Welcome to the charged-up, take-charge Maine Democratic Party five months from the general election. Or, as State Representative Henry Beck, of Waterville, who introduced Pingree to a meager crowd at the Augusta Civic Center, put it: "I know the people in this room are worried."
Political conventions are ritualistic occasions for party leaders to boost the morale of troops about to be sent into electoral battle. Democratic leaders made a brave effort, but the demoralization at this convention appeared deep. In addition to the economy, there were other causes:
•The chronic depression resulting from the party's loss in 2010 of the governorship and both legislative houses. Senate assistant minority leader Justin Alfond, of Portland, said in a speech that Democratic legislators have been in "survival mode."
•The Supreme Court's Citizens United decision, allowing corporations to give unlimited money to campaigns. Pingree acknowledged in the interview that Democrats will be outspent.
•Angus King, the popular former governor running for the United States Senate as an independent. Widely expected to win, he has so much support from Democratic voters that the winner among the four Democrats competing in the June 12 primary is not expected to receive much national party money.

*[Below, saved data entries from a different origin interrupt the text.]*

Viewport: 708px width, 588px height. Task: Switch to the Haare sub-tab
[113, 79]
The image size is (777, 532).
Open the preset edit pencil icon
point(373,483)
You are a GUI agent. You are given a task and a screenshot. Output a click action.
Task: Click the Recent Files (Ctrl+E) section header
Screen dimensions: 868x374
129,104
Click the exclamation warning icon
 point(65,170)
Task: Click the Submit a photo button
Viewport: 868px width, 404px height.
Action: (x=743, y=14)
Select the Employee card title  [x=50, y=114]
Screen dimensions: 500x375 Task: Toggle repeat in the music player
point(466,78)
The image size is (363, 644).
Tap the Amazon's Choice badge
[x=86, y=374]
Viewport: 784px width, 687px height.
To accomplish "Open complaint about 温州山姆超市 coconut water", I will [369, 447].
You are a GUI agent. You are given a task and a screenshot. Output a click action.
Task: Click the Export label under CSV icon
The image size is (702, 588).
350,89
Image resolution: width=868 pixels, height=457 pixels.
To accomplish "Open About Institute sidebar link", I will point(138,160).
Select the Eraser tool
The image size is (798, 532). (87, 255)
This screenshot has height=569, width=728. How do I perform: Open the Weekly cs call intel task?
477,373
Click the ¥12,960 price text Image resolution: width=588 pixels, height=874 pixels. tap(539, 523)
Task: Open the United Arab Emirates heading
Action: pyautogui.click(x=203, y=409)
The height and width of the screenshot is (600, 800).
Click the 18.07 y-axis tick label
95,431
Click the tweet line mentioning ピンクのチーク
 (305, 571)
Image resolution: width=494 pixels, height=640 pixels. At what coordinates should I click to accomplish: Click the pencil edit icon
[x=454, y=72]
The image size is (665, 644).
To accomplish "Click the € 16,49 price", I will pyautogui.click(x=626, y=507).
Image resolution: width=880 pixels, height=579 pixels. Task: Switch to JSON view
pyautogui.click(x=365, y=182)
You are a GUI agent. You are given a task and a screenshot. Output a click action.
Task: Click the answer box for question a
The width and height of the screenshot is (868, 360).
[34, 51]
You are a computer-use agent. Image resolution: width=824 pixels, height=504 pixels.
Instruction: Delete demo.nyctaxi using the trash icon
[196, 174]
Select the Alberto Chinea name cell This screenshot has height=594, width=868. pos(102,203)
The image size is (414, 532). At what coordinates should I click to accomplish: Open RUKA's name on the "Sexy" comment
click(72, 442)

The Republican Senate primary winner, however, may be heavily financed by national Republican sources. Even if King doesn't win, convention delegates expressed fears he could attract enough Democratic voters to throw the election to the Republican — just as independent Eliot Cutler did in 2010 when Republican Paul LePage was elected governor with 38 percent of the vote.
Still, in a presidential election year the presidential nominees' coattails or lack of them are crucial for candidates up and down the ticket.
And, as New York Times economics analyst David Leonhardt wrote recently, "unless job growth accelerates substantially," the unemployment issue "will make Mitt Romney, the presumptive Republican nominee, a favorite."
If questions about the economy are "left unanswered," conceded Democratic party chairman Ben Grant, they "will have a negative effect for us."
Moreover, grass-roots passion for President Barack Obama may be low because Democratic activists, who tend to be liberal, feel he hasn't delivered on key issues. Whenever a speaker at the convention mentioned the need for universal, single-payer health insurance — which Obama wouldn't push — it got huge cheers.
Some Democratic politicians even disparaged Obamacare, though they supported it. In her speech, Pingree referred to it as "what little progress we've made." State senator Cynthia Dill, a US Senate primary candidate, said in her remarks, "It's not good enough."